* _Activity_:
The task calls for the line containing "Click the yellow warning triangle icon" and all later lines, through the end of the entries below, to be set down exactly and without pictures.

(Stored entries)
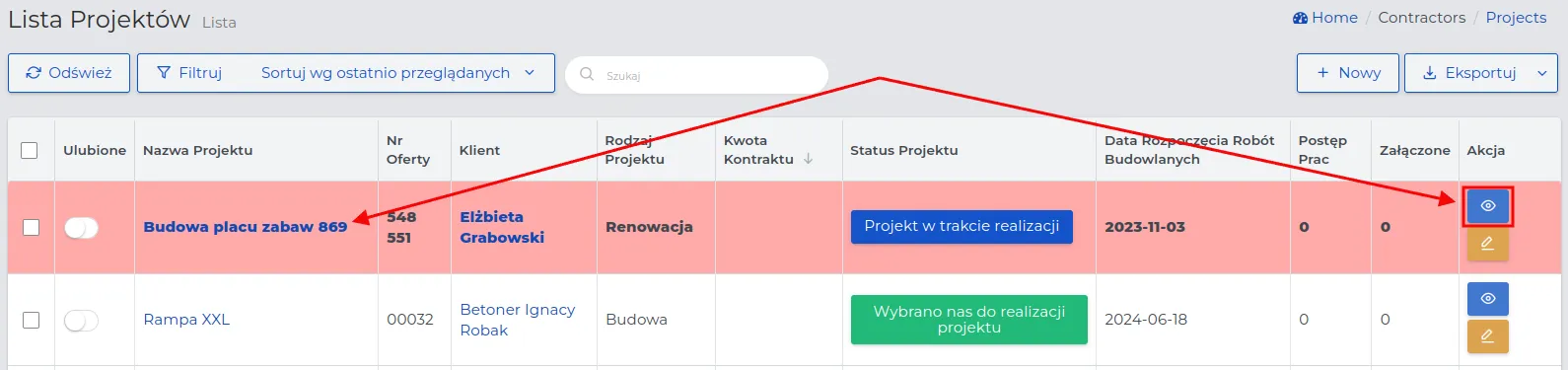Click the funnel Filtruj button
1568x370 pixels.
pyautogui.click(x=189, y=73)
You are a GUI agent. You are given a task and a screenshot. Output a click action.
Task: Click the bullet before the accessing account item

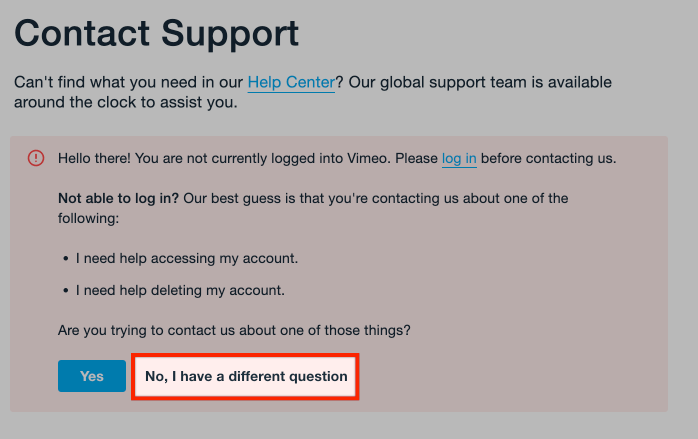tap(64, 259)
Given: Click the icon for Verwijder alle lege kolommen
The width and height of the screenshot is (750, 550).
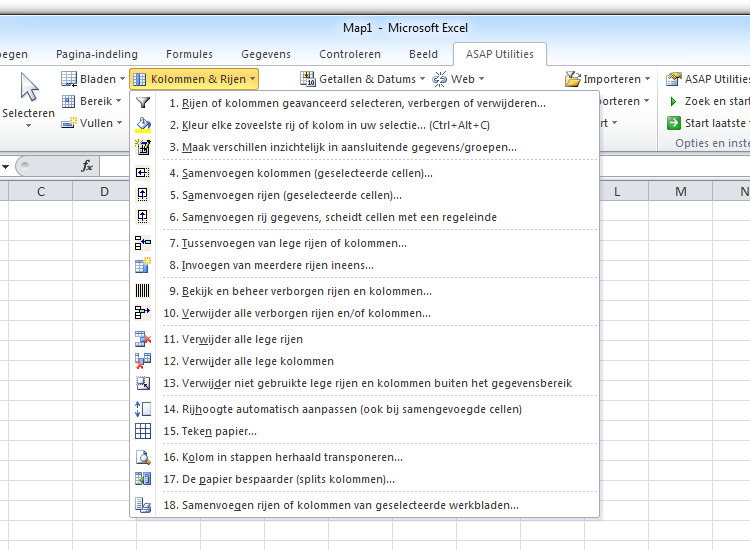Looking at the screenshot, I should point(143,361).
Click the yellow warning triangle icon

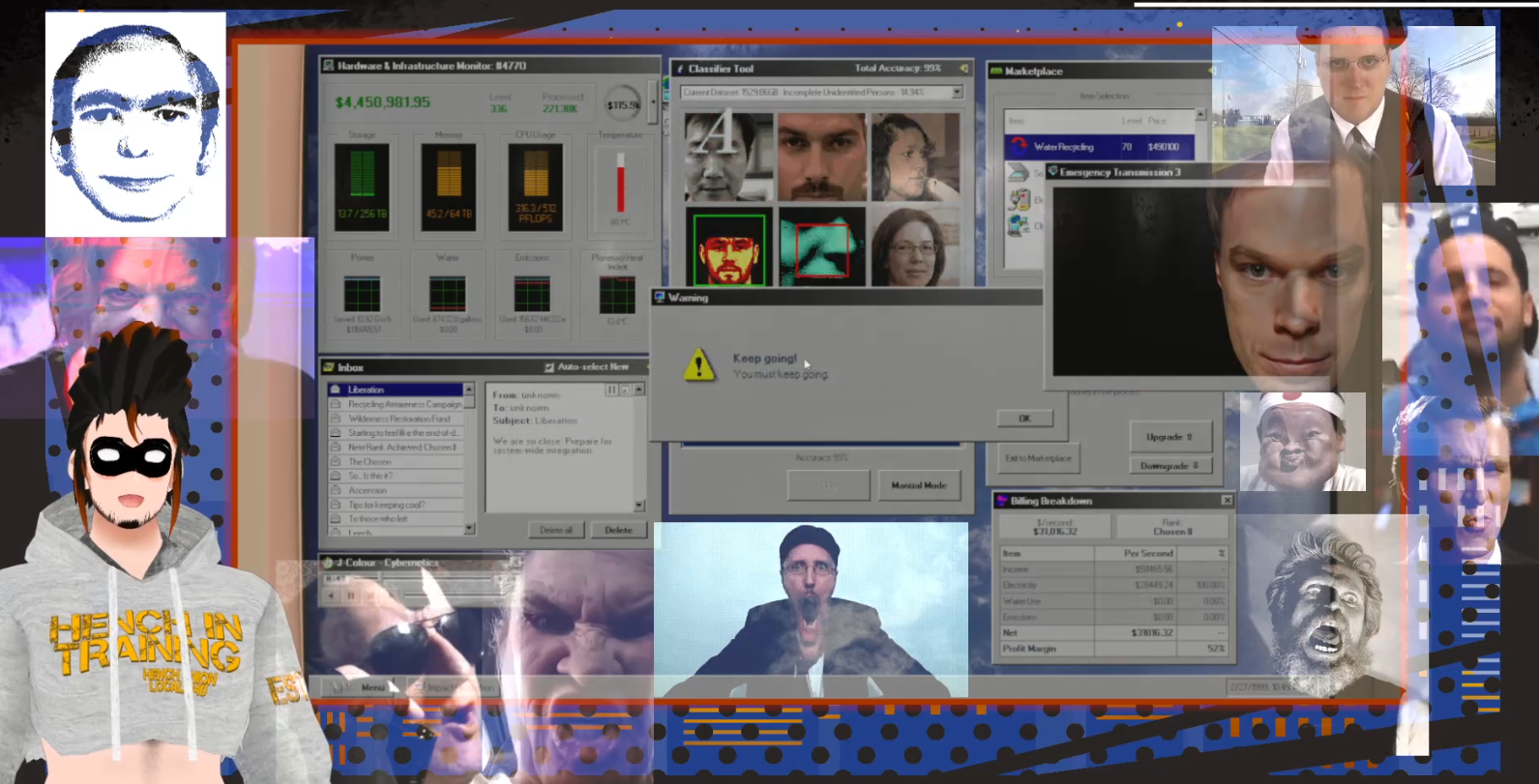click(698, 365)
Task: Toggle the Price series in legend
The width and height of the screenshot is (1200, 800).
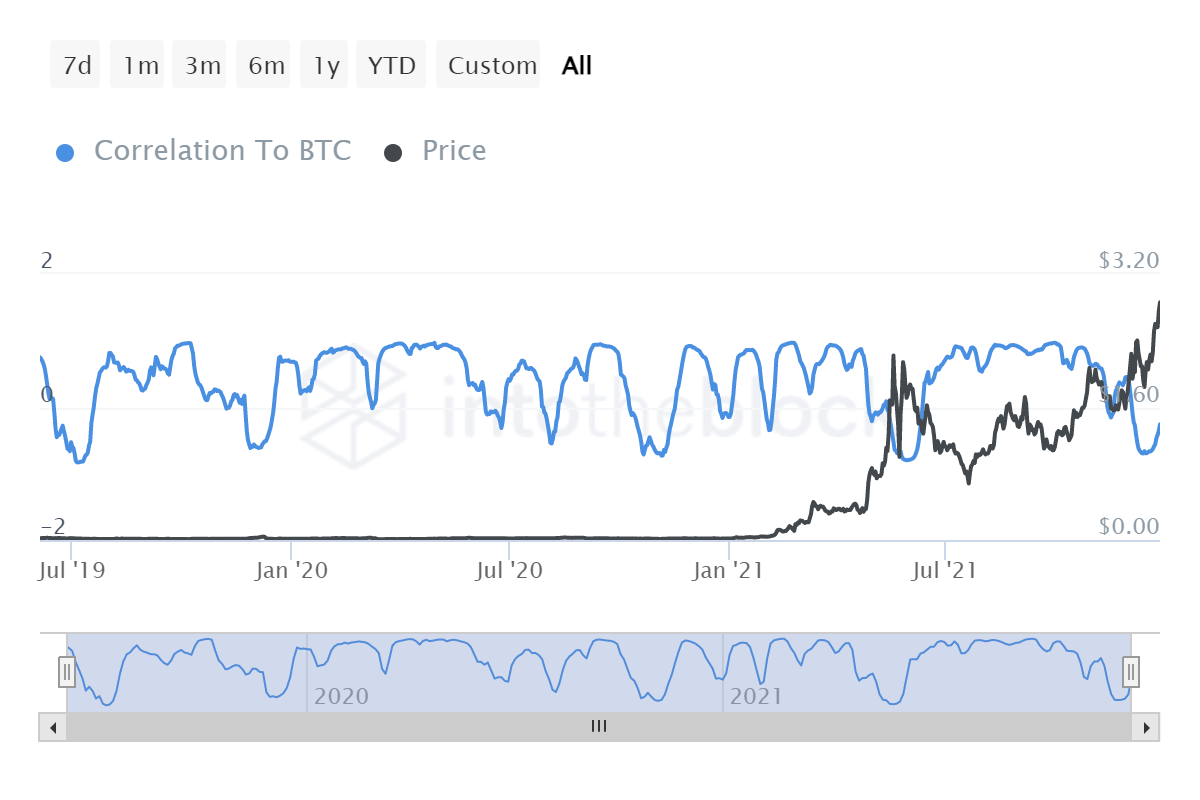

* _Problem solution_:
Click the yellow warning triangle icon

click(698, 365)
Task: Toggle the Price series in legend
The width and height of the screenshot is (1200, 800).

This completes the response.